Euthanasia Coaster (2010) is a hypothetic euthanasia machine in the form of a roller coaster, engineered to humanely – with elegance and euphoria – take the life of a human being.
Riding the coaster’s track, the rider is subjected to a series of intensive motion elements that induce various unique experiences: from euphoria to thrill, and from tunnel vision to loss of consciousness, and, eventually, death. Thanks to the marriage of the advanced cross-disciplinary research in aeronautics/space medicine, mechanical engineering, material technologies and, of course, gravity, the fatal journey is made pleasing, elegant and meaningful.
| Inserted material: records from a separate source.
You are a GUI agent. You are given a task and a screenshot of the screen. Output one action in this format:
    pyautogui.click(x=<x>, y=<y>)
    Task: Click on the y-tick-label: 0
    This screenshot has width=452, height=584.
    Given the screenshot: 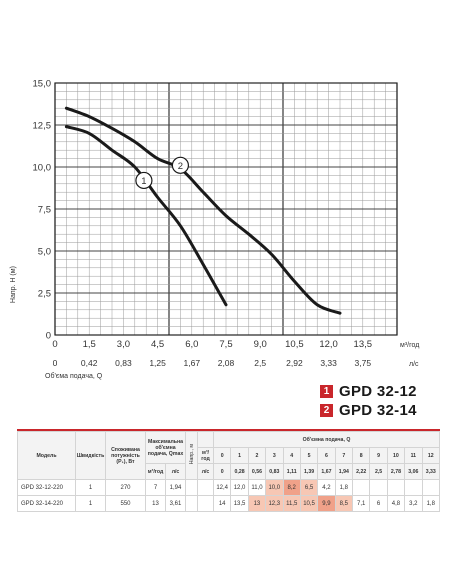 What is the action you would take?
    pyautogui.click(x=48, y=336)
    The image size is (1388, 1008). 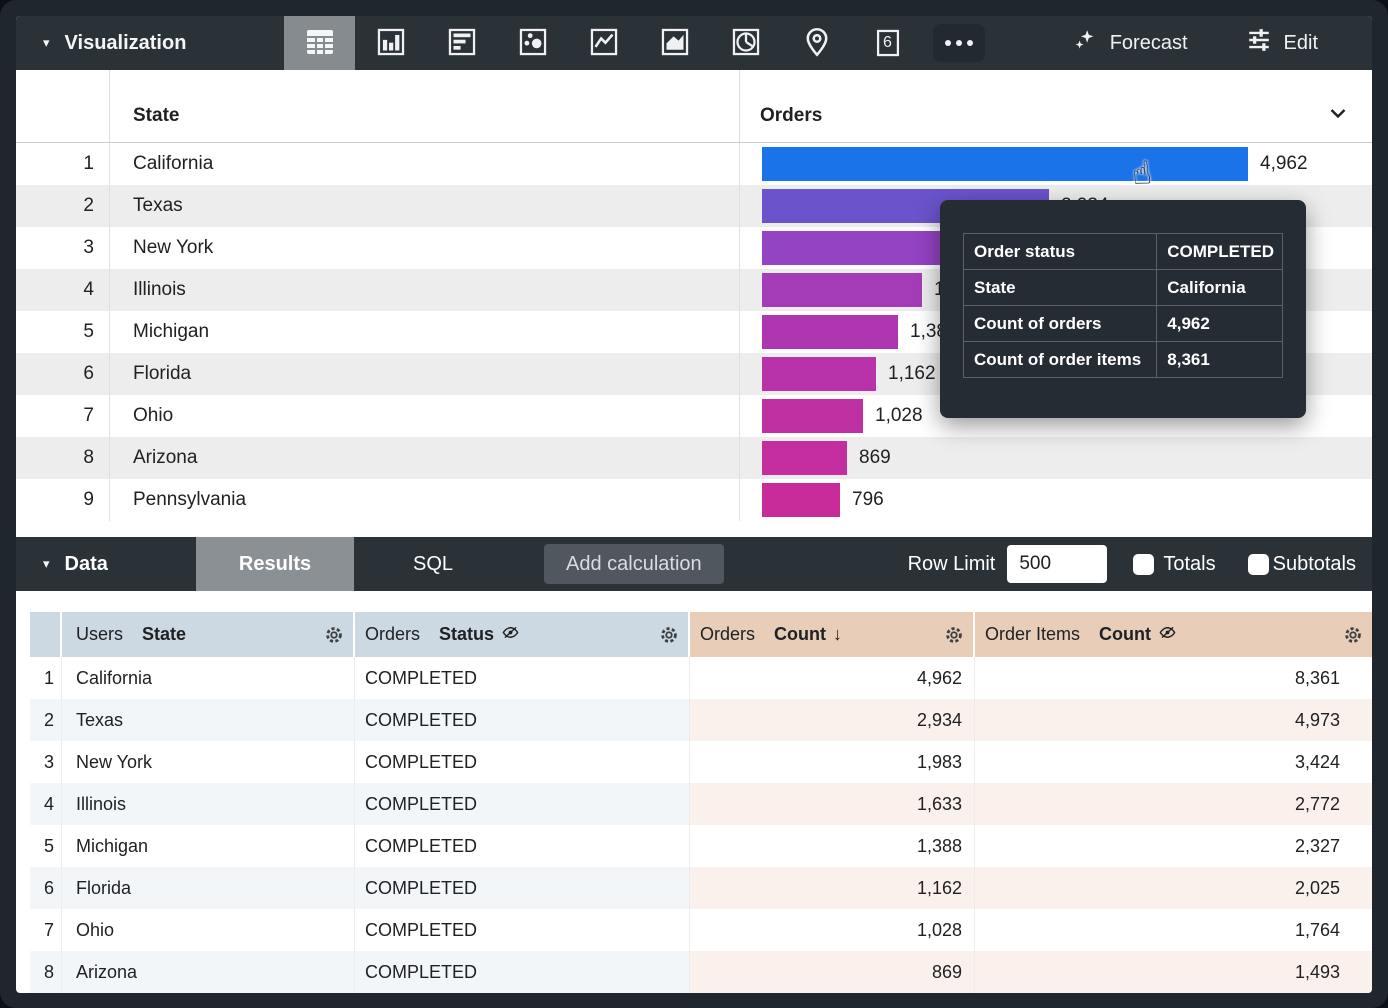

Celebrating the limits of the human body, this ‘kinetic sculpture’ is in fact the ultimate roller coaster: John Allen, former president of the famed Philadelphia Toboggan Company, once said that “the ultimate roller coaster is built when you send out twenty-four people and they all come back dead. This could be done, you know.”
“Euthanasia Coaster” is nothing but a falling trajectory, curved and tangled in such a way that would leave nobody apathetic, neither the passenger,nor the spectator. Where it lands to it is up to the public to decide. It is a prop for non-existent horror movie, a real fiction, a black humour scenography, social sci-fi design, the world’s most extreme ride, a mourning sculpture, a monument for the end of the carousel evolution, a gravitational weapon, the very last trip…
Since its presentation to the public, the project has become a unique media phenomenon. It has drawn enormous attention from the public and received extremely extensive coverage from international media. The content and form of the feedback ranged from special TV shows, dedicated songs, a film script, a series of virtual replications, a project for school science fair, and a tattoo to knee-jerk online comments and thorough expert discussions. The project was awarded the Public Prize of New Technological Art of Update 2013, Ghent, Belgium.
„This brings a whole new meaning to the term ‘killer coaster’.“
— Chris Talbot, Boingboing.com, 2011.
„I would love it if the seats were empty when the train returns. You know, it catapults you to another dimension.“
— Vincent Wikström, 2011.
“Dying like a screaming clown…”
— Ross Noble, QI, BB Two, 2012.
“Oh no, I think it sounds like a horrible way to go, and after reading this I may never really enjoy riding roller coasters.“
— Deborah Anne Hart , Discovery.com, 2014.
„If I were terminally ill, I’d definetly want to this way…and make sure they have a picture station along the tracks so the family has something to remember you by.“
— Doledart, Io9.com, 2011.
“I can hack it with g-trouses that prevent the pilots from such centrifugal forces, and make it the world’s most extreme ride!”
— A pilot, Science Gallery, Dublin, 2011.
“Curiously, it does work as provocation, regardless of intent. So be it. ”
— Antonio Damasio, “Design and Violence,” MoMA, 2014.